[The task]
Retype every entry precisely and keep each line whole.

[Provided entries]
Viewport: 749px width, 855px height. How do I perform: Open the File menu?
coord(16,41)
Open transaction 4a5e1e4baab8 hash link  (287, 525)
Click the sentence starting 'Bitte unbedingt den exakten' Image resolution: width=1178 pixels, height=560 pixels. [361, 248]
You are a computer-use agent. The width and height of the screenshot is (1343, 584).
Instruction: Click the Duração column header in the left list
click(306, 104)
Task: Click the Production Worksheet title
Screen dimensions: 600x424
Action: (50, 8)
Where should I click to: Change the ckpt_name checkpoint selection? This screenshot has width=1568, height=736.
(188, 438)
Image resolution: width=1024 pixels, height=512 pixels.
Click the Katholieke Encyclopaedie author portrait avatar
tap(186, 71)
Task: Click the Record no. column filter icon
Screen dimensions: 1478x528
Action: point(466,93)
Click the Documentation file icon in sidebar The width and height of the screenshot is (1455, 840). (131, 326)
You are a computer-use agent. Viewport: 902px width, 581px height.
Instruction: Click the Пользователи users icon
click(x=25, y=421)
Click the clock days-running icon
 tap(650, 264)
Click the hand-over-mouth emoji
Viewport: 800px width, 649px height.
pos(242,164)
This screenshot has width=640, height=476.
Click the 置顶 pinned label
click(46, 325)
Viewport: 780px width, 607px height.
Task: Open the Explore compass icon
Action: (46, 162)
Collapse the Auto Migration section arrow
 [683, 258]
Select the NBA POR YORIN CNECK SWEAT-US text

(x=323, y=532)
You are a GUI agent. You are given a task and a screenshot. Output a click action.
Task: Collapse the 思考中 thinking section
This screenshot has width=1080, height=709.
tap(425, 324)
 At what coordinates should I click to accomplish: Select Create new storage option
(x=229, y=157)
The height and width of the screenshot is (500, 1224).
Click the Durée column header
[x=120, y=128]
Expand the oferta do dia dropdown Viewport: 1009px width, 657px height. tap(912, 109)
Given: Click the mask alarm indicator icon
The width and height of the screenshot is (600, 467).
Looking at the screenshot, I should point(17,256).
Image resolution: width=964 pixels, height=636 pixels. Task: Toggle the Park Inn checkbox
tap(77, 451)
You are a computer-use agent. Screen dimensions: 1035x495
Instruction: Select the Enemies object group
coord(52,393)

[Problem solution]
Viewport: 749px width, 855px height. How do I perform: Open the File menu?
coord(16,41)
Open transaction 4a5e1e4baab8 hash link  (287, 525)
Click the sentence starting 'Bitte unbedingt den exakten' Image resolution: width=1178 pixels, height=560 pixels. [361, 248]
You are a computer-use agent. The width and height of the screenshot is (1343, 584).
Instruction: Click the Duração column header in the left list
click(306, 104)
Task: Click the Production Worksheet title
Screen dimensions: 600x424
Action: (50, 8)
Where should I click to: Change the ckpt_name checkpoint selection? This screenshot has width=1568, height=736.
(188, 438)
Image resolution: width=1024 pixels, height=512 pixels.
Click the Katholieke Encyclopaedie author portrait avatar
tap(186, 71)
Task: Click the Record no. column filter icon
Screen dimensions: 1478x528
Action: point(466,93)
Click the Documentation file icon in sidebar The width and height of the screenshot is (1455, 840). (131, 326)
You are a computer-use agent. Viewport: 902px width, 581px height.
Instruction: Click the Пользователи users icon
click(x=25, y=421)
Click the clock days-running icon
 tap(650, 264)
Click the hand-over-mouth emoji
Viewport: 800px width, 649px height.
pos(242,164)
This screenshot has width=640, height=476.
Click the 置顶 pinned label
click(46, 325)
Viewport: 780px width, 607px height.
Task: Open the Explore compass icon
Action: (46, 162)
Collapse the Auto Migration section arrow
 [683, 258]
Select the NBA POR YORIN CNECK SWEAT-US text

(x=323, y=532)
You are a GUI agent. You are given a task and a screenshot. Output a click action.
Task: Collapse the 思考中 thinking section
This screenshot has width=1080, height=709.
tap(425, 324)
 At what coordinates should I click to accomplish: Select Create new storage option
(x=229, y=157)
The height and width of the screenshot is (500, 1224).
Click the Durée column header
[x=120, y=128]
Expand the oferta do dia dropdown Viewport: 1009px width, 657px height. tap(912, 109)
Given: Click the mask alarm indicator icon
The width and height of the screenshot is (600, 467).
Looking at the screenshot, I should point(17,256).
Image resolution: width=964 pixels, height=636 pixels. Task: Toggle the Park Inn checkbox
tap(77, 451)
You are a computer-use agent. Screen dimensions: 1035x495
Instruction: Select the Enemies object group
coord(52,393)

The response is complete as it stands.